If there’s just one word to describe Mukesh Aghi, it would have to be ‘suave.’ Coiffed hair, immaculate suit, polite, utterly pleasant; he listens quietly to questions and answers with a rare fluidity, reeling off numbers and deftly stepping away from potential minefields. He doesn’t spin and doesn’t offer a word more than needed. His speech also rarely ever recourses to the personal “I,” instead, it’s always the expansive “we.” You are left wondering if that is because he identifies so closely with the organization he leads, the US-India Strategic Partnership Forum, or if it’s quite simply the reverse.

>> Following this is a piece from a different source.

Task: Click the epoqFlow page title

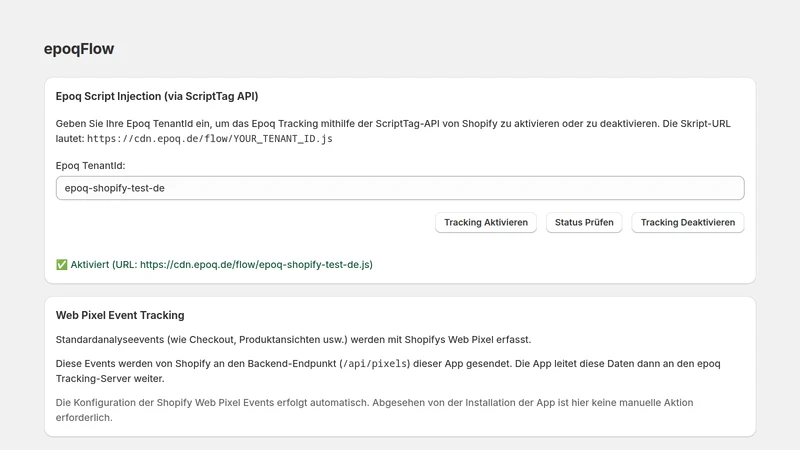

Whatever the case, there is little doubt that Aghi is determined to make a difference in U.S.-India relations. The Indian American president and CEO of USISPF has cast his sights farther than mere trade, and is on record as saying the ties between the two nations can and should extend to sustainability, security and innovation. He has told the media that U.S. universities should focus on India for students as well as for exchange programs.
Aghi’s ability to go beyond what meets the eye laces his career and might be a key to his success. Early on, he displayed this streak heading off to get a B.A. in Beirut instead of the usual U.S. or UK. He went on to get an MBA in international marketing from Andrews University and then a Ph.D. in international relations from Claremont Graduate University. These qualifications combined with heading companies and sitting on boards of others had USIBC come calling. He went on to helm it, chucking his job as co-CEO of L&T Infotech.
The organization was coasting along nicely, but his arrival there was to prove explosive. Rubbing shoulders with the mighty, he set dizzying goals and charged ahead. Appreciated by some and not so much by others, Aghi made an acrimonious exit from the USIBC group.